:: Texto para leitura
DL: Está ligado à questão ambiental. Como pode o Serviço Social contribuir para essa causa?
O compromisso do serviço social é com o desenvolvimento humano, com a criação de bem-estar, combater injustiças sociais. Hoje em dia não há possibilidade de combater as injustiças sem termos em consideração o respeito e a preservação dos ecossistemas e da natureza. Vivemos uma crise climática profunda que está a gerar milhões de desalojados, pobres e pessoas deslocadas. Não há outra forma se não trabalharmos em simultâneo com as questões ambientais. É trabalhar na prevenção, na ajuda após a catástrofe e, depois, o mais importante, trabalhar na recuperação das comunidades no pós-catástrofe.
Os assistentes sociais devem colaborar na educação ambiental, pois temos que preservar, temos que educar, temos que sensibilizar. Temos de criar uma lógica de reciprocidade de olhar para a natureza como nossa parceira, como a nossa casa comum, como algo do qual fazemos parte. Por vezes esquecemos que somos natureza, não há nós e a natureza, pois tudo faz parte do planeta, nós somos natureza.

DL: Portugal é um país envelhecido. Devemos ficar preocupados?
Portugal é um dos países mais envelhecidos e temo-nos descuidado e invisibilizado esta realidade que nos está a impactar e que vai criar um grande stresse no sistema de pensões. O nosso foco decididamente deve deixar de ser o dinheiro para passar a ser efetivamente as pessoas e o seu bem-estar. Portugal não é um país para idosos, ou seja, é um país que os maltrata e isso é vergonhoso. Como é que 50 anos depois do 25 de Abril, continuamos por não cumprir Abril, a não cumprir a Constituição da República Portuguesa? Isso choca-me e envergonha-me, pois continuamos a tratar os idosos como pessoas de segunda categoria. Essa desumanização é uma falta de respeito para com eles depois de tudo fizeram por nós. As pessoas idosas têm direito à segurança económica, portanto deixem-se de pensões de miséria. Aquilo que temos de fazer é dar-lhes segurança económica e isso resulta de terem pensões que lhes permitam viver com dignidade. E não me digam que é uma questão de dinheiro, pois o governo português mostrou que pode mandar milhões para uma guerra absurda e injusta, uma guerra por procuração que cumpre objetivos ocidentais e ninguém contesta.
::::
◆ **As suas tarefas**:
[A] Traduza para inglês esta frase do texto sobre serviço social: "Vivemos uma crise climática profunda que está a gerar milhões de desalojados, pobres e pessoas deslocadas."
[B] Prossiga o texto sobre serviço social a partir da última frase apresentada.
:: Excerto dos dados
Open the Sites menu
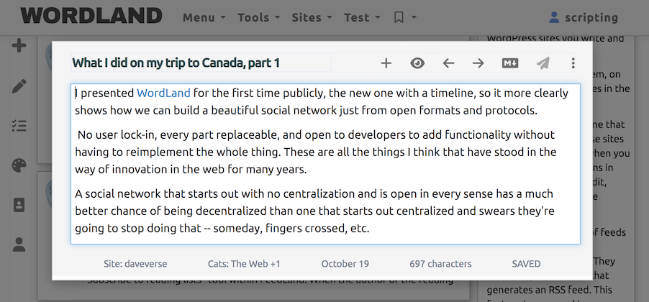Image resolution: width=649 pixels, height=302 pixels. point(312,17)
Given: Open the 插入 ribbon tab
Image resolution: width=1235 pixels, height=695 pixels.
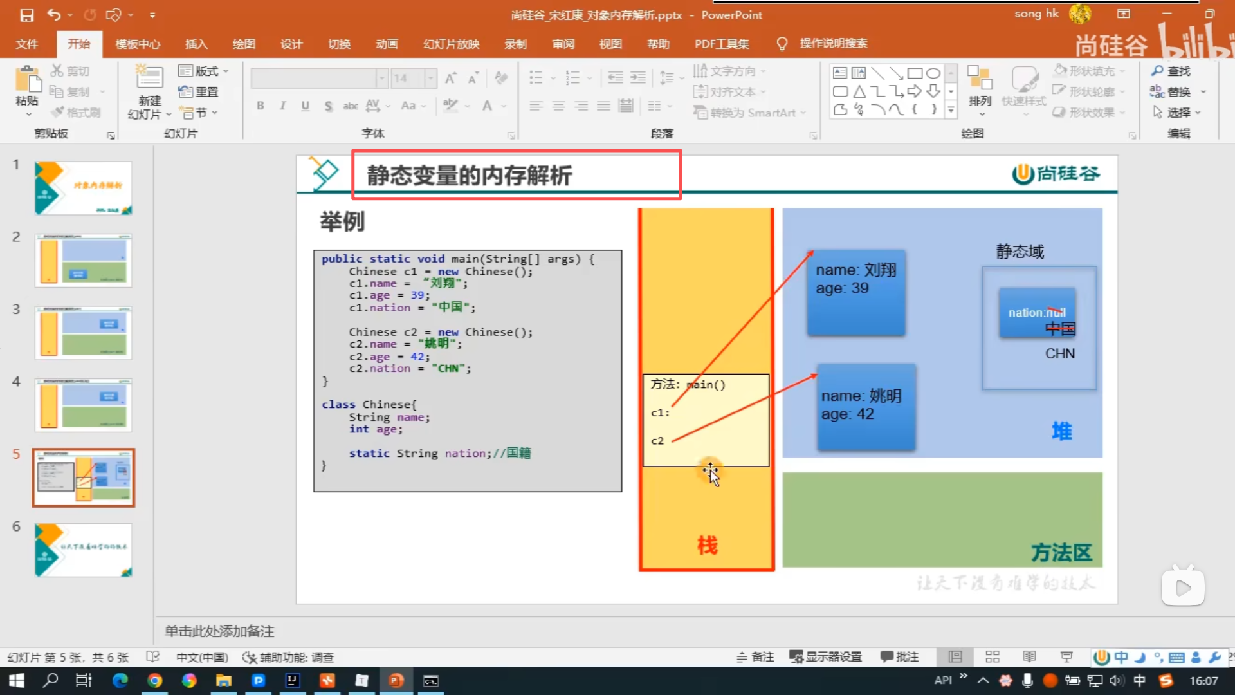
::::
◆ **Respostas aos exercícios**:
[A] We are living through a deep climate crisis that is generating millions of homeless, poor and displaced people.

[B]
Os idosos precisam mais do que alimento, cama e roupa lavada, eles precisam de ser tratados com dignidade, de ter a sua liberdade e de ter a sua autonomia para não sofrerem com o isolamento ou solidão. Os idosos devem poder conduzir a sua vida, viver e participar na sua comunidade. Eu diria que ainda há muito para fazer, embora reconheça e elogie o esforço de muitos diretores responsáveis por instituições que trabalham no campo do envelhecimento.

DL: Enquanto especialista em Serviço Social alguma vez foi contactado, por exemplo, pelos políticos, para contribuir com o seu saber para a legislação regional?
Nunca me pediram nenhum tipo de contributo ou de opinião e não têm que fazer, mas penso que podiam ouvir os especialistas do Serviço Social. Acabo, por exemplo, por ser mais requisitado por universidades americanas e noutros países. Recentemente em Espanha aconteceu o primeiro encontro de Assistentes Sociais em Desenvolvimento Comunitário e em Serviço de Comunidades, e é um bocadinho paradoxal como é que lá sabem que eu existo. Cá ainda há uma visão muito limitada, pensa-se que o Serviço Social é caridade, mas é muito mais do que isso e deveria ser um instrumento de transformação social, um parceiro na procura do diagnóstico de problemas e soluções. No fundo devia haver mais diálogo entre saberes, mas sempre nessa perspetiva de transformação social e menos de academismo. Ainda se valoriza muito o status quo, precisamos de criar mais comunidade. Eu diria que todos somos relevantes, mas o importante é aquilo que fazemos todos juntos.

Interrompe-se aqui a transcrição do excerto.